Irish Film Institute -Mischka

Mischka

A vital presence in French cinema since the early 1970s, Jean-François Stevenin gives the impression of being an untamed, anarchic talent blessed with considerable energy and imagination. His huge body of work as an actor includes films for François Truffaut, Jacques Rivette, Luc Beraud, and Patrice Leconte. Stevenin is also a director of note, and his impressive debut Le passe-montagnewon the International Critics’ prize at Venice in 1978. His new film Mischka was one of the hits of the Rotterdam Film Festival and has gone on to develop a large cult following in France.

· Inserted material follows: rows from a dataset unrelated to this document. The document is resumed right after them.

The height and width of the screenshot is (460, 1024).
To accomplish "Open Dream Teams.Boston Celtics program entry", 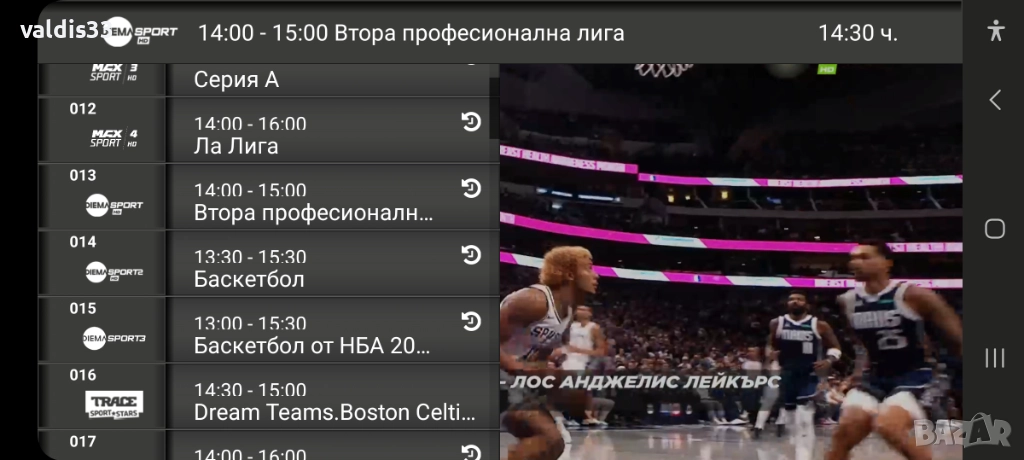I will click(333, 396).
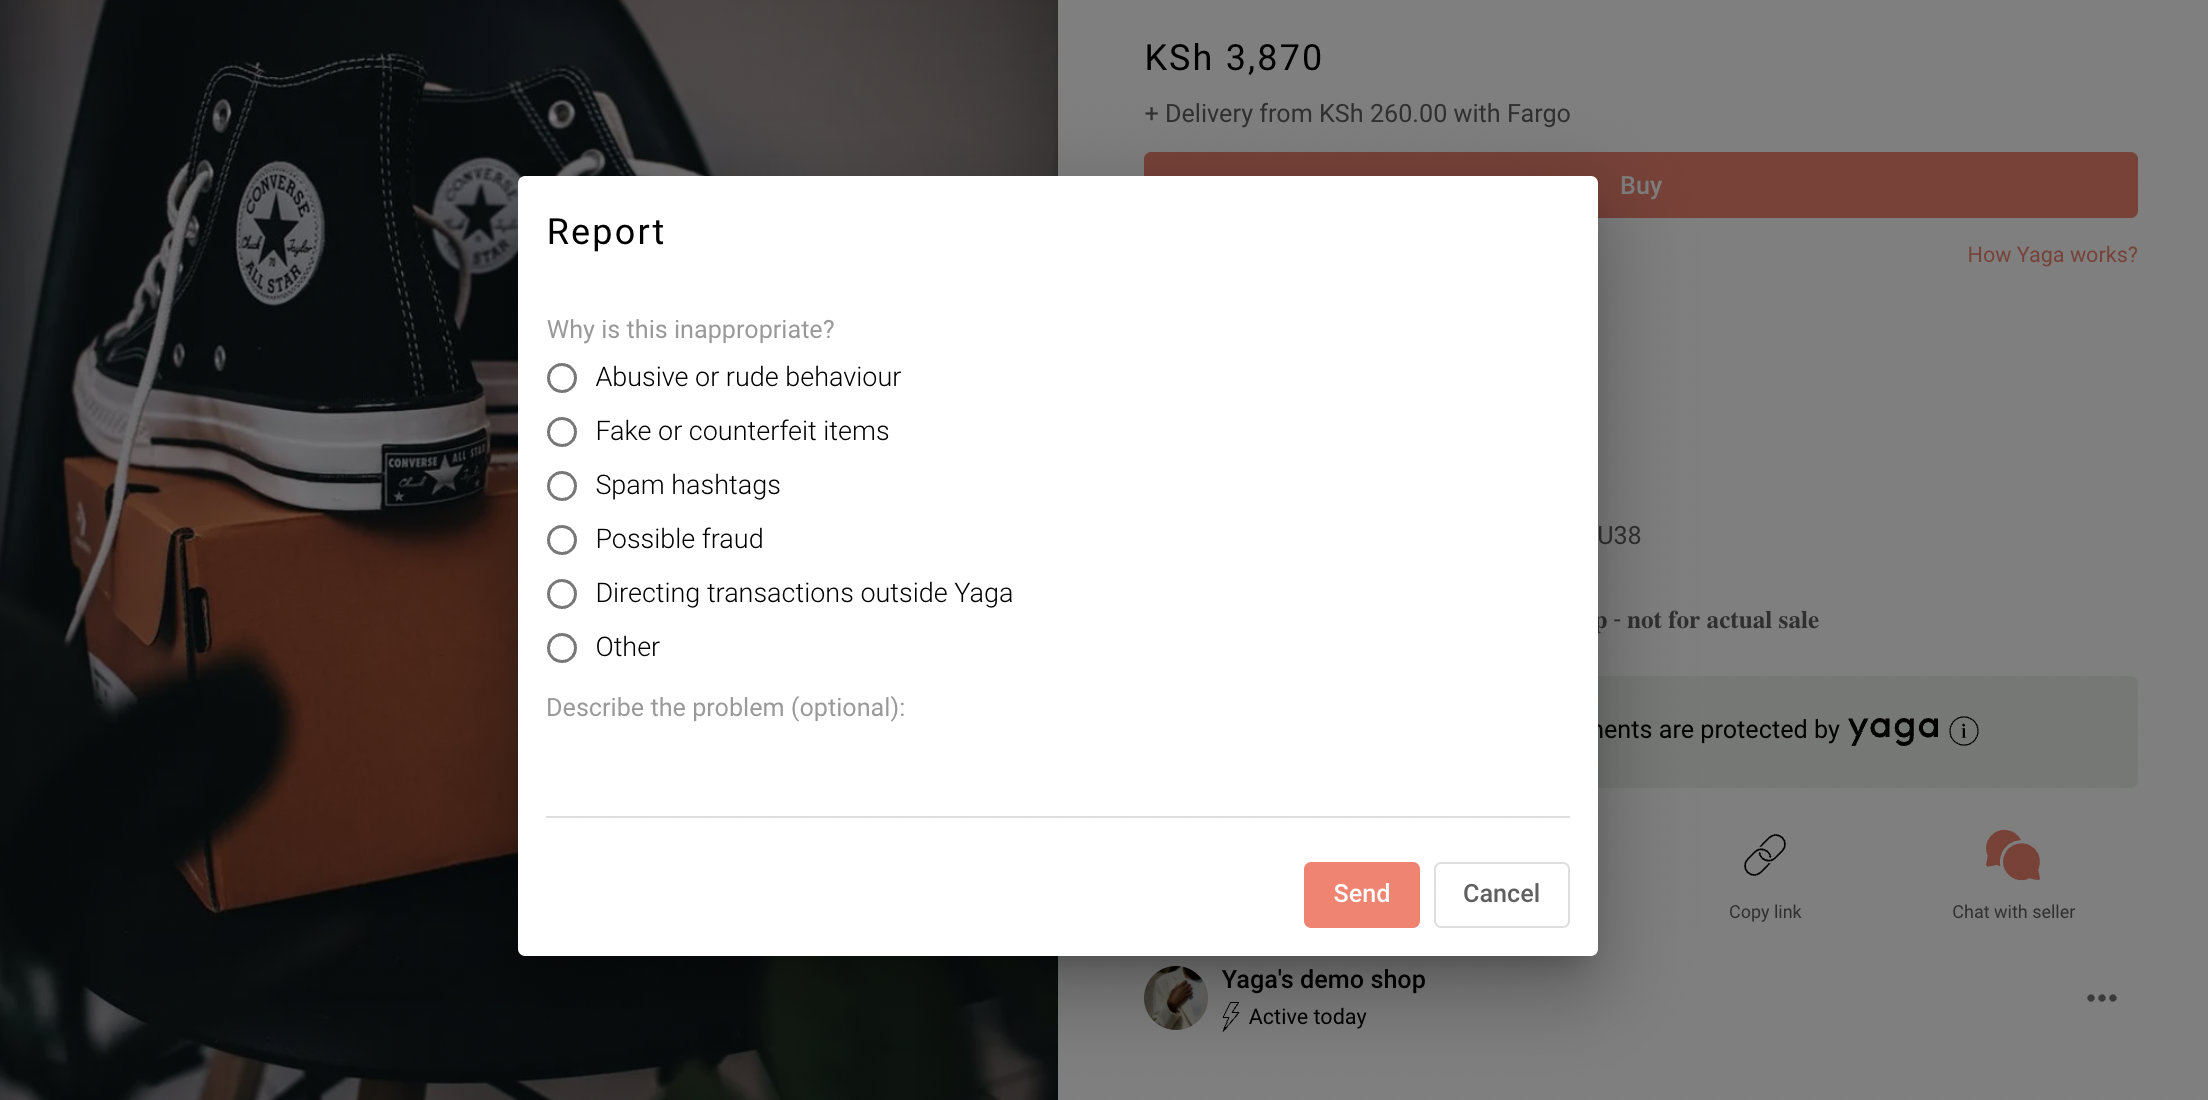Click the yaga logo in protection banner
2208x1100 pixels.
pyautogui.click(x=1893, y=730)
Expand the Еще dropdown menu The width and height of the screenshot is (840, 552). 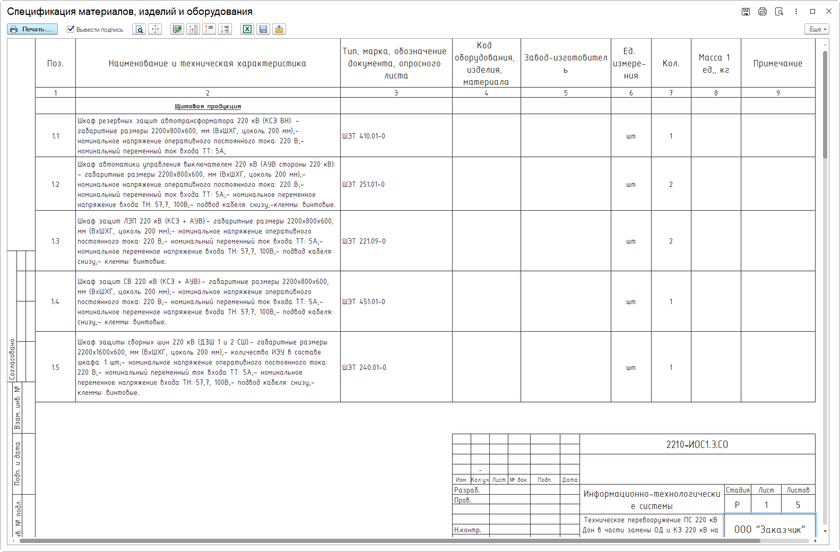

When we first meet Mischka (the inimitable Jean-Paul Roussillon, who played Michel Serrault’s farmer friend in The Girl from Paris), he is in his dressing gown and emerging from the boot of a car. He has been confined there by his family, who are heading South on their summer holidays. At a stopping point on the motorway, Mischka goes missing. He wanders around aimlessly before ending up in a scary old people’s home, where he’s befriended by a male nurse (Stevenin) who suggests that the old man should play his father. The pair hit the road on a madcap adventure in which they’re joined by a runaway teenager and a rock musician. They even get to meet real rock star Johnny Halliday on their travels. Mischka is not just a comedy about eccentrics. Much of it is very funny, but Stevenin can switch from off-the-wall goofing to serious drama in the blink of an eye. The film has a point to make about the differences between the family we are born with and the friends we choose. In terms of narrative cohesion it’s all over the place, but when Steveinin’s ideas and his work with his actors and the camera come together, the results are often electrifying.
France, 2002. English subtitles. Colour. Anamorphic. Dolby digital stereo. 120 mins.